Filoche comprit qu’il lui faudrait prendre son mal en patience. Guillemine se trouvait bel et bien dans la maison, mais Alix avait disposé toutes sortes de pièges pour la retenir prisonnière dans ces murs. Elle avait besoin de Filoche pour élever les bébés.

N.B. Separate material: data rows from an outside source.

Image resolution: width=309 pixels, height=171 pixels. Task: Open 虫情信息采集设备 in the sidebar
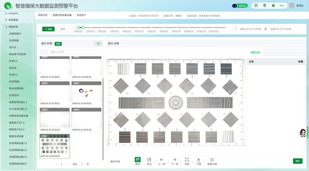[19, 116]
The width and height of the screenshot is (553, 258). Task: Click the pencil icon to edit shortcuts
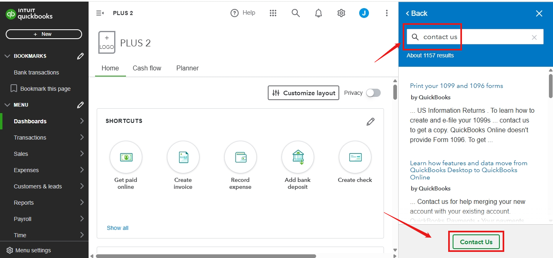tap(371, 122)
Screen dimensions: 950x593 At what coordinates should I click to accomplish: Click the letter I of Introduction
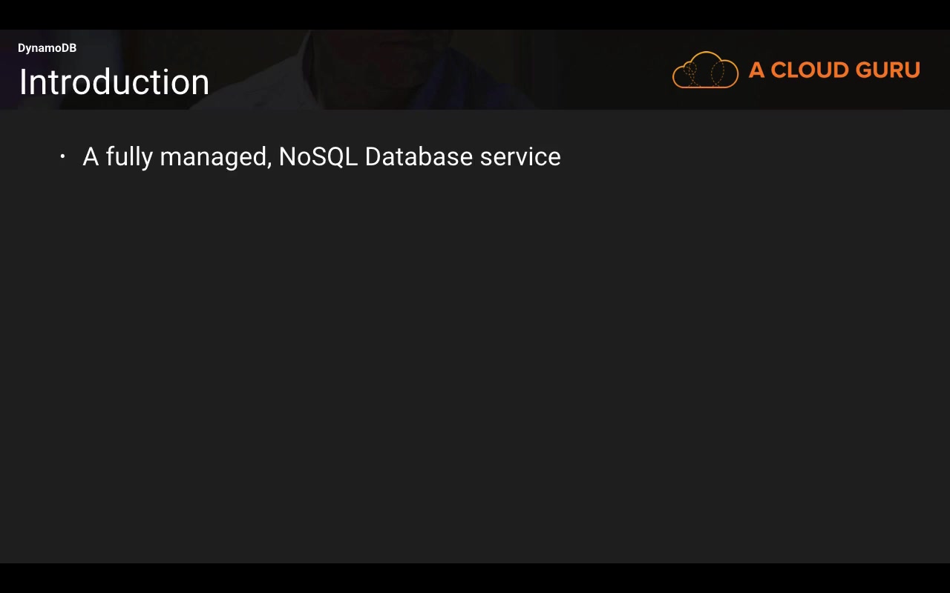(x=23, y=82)
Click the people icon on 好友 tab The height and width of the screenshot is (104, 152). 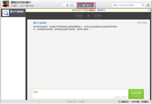point(68,5)
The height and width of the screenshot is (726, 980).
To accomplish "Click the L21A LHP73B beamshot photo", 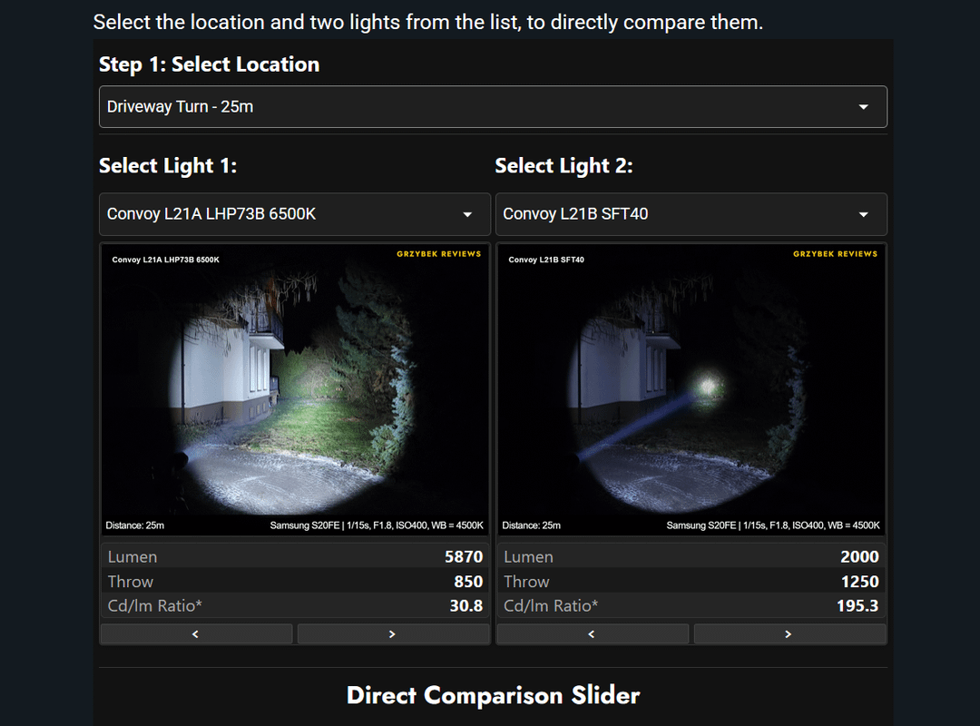I will tap(295, 390).
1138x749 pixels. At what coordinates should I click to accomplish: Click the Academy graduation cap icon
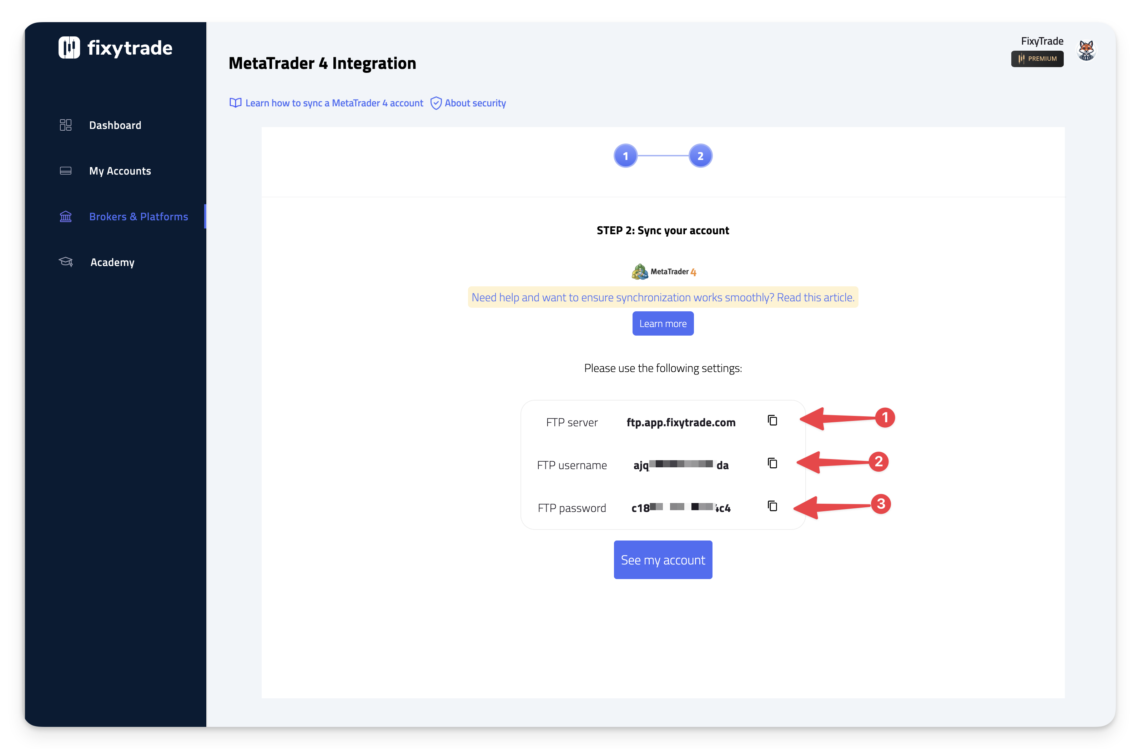coord(66,262)
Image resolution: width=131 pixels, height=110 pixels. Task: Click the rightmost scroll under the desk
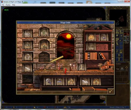(96, 82)
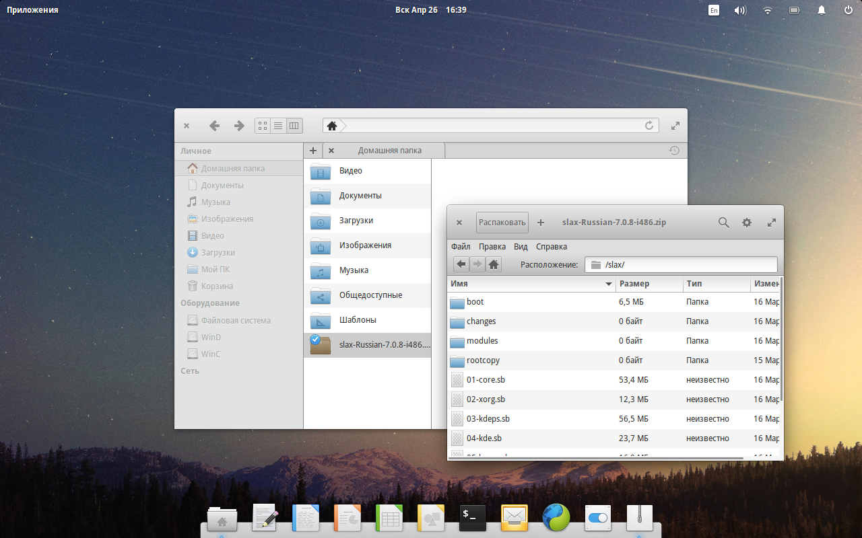
Task: Click the Расположение path field
Action: tap(687, 264)

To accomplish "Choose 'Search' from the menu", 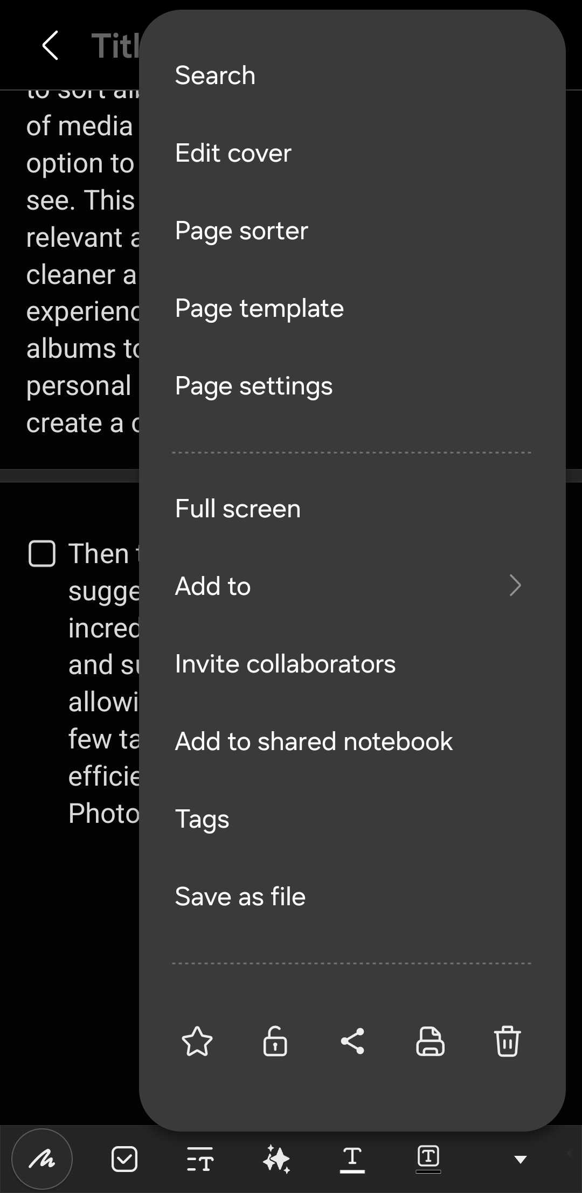I will click(x=216, y=75).
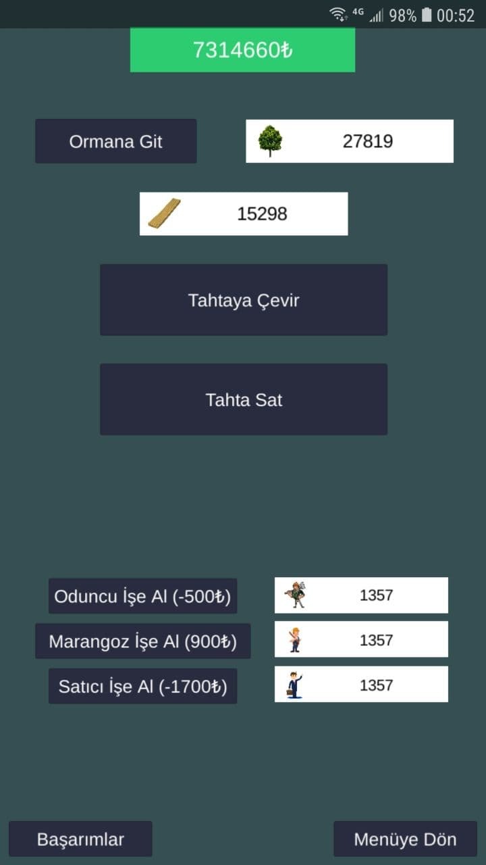
Task: Open the Başarımlar achievements screen
Action: click(80, 839)
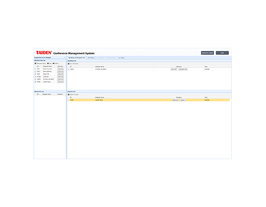The image size is (266, 207).
Task: Collapse the Assign Unit ID to Delegate panel
Action: 64,57
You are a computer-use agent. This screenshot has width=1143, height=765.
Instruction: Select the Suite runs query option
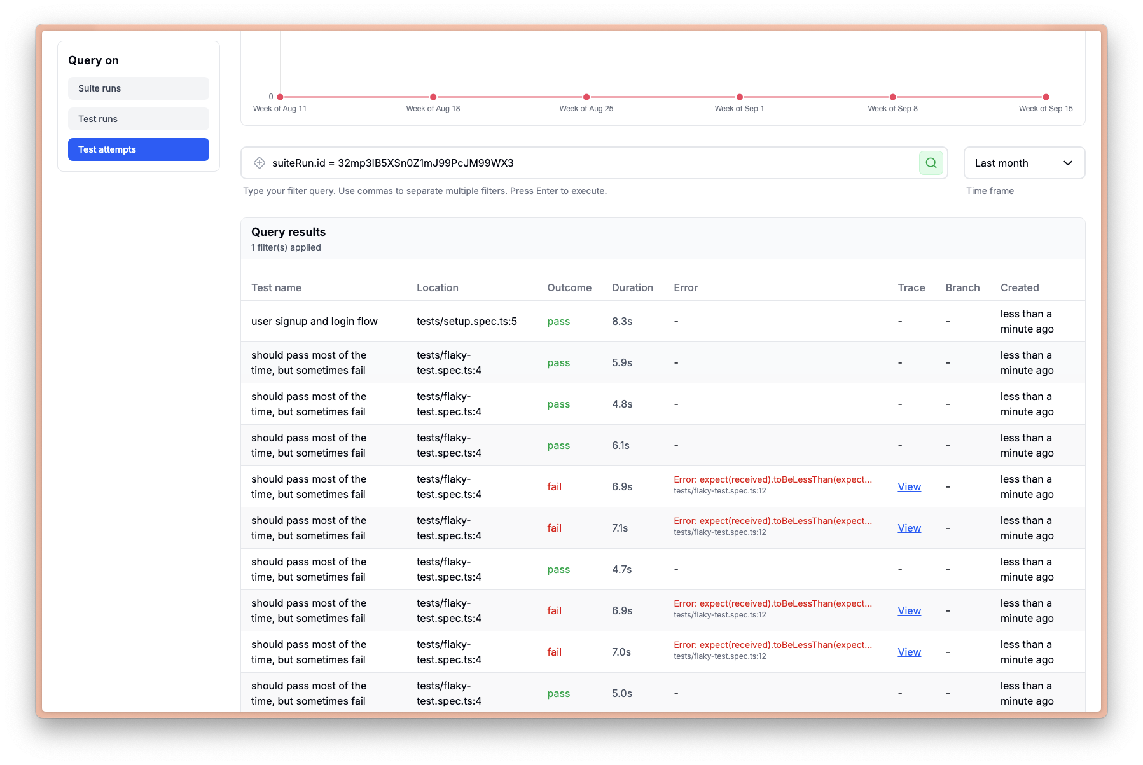pos(138,88)
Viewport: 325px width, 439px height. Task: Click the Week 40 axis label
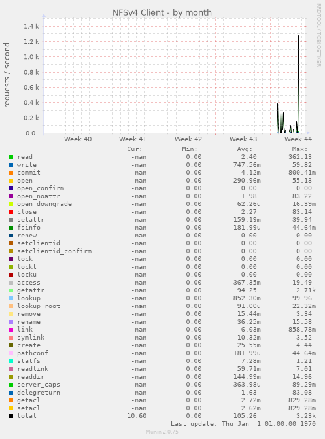point(78,139)
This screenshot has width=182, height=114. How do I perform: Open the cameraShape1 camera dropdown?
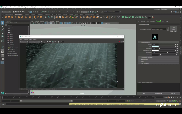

Filoche soupira, baissa la tête et marcha tout droit devant elle sans réfléchir. Elle était certaine de se diriger vers la chambre des enfants sans avoir besoin de chercher son chemin. Alix avait dû faire le nécessaire pour qu’elle ne s’égare pas. En quelques minutes, elle se retrouva devant la porte de la nurserie qu’elle poussa. Il faisait jour et le soleil du matin illuminait déjà la pièce. Les petits s’éveillaient et poussèrent des cris de joie en la voyant. Exténuée par sa longue et vaine quête, Filoche respira profondément et se dirigea vers les berceaux pour s’occuper des bains et des biberons.
– Il me faudra peut-être des années, pensa-t-elle, mais je ne lâcherai jamais l’affaire et je réussirai à sauver Guillemine et sa famille.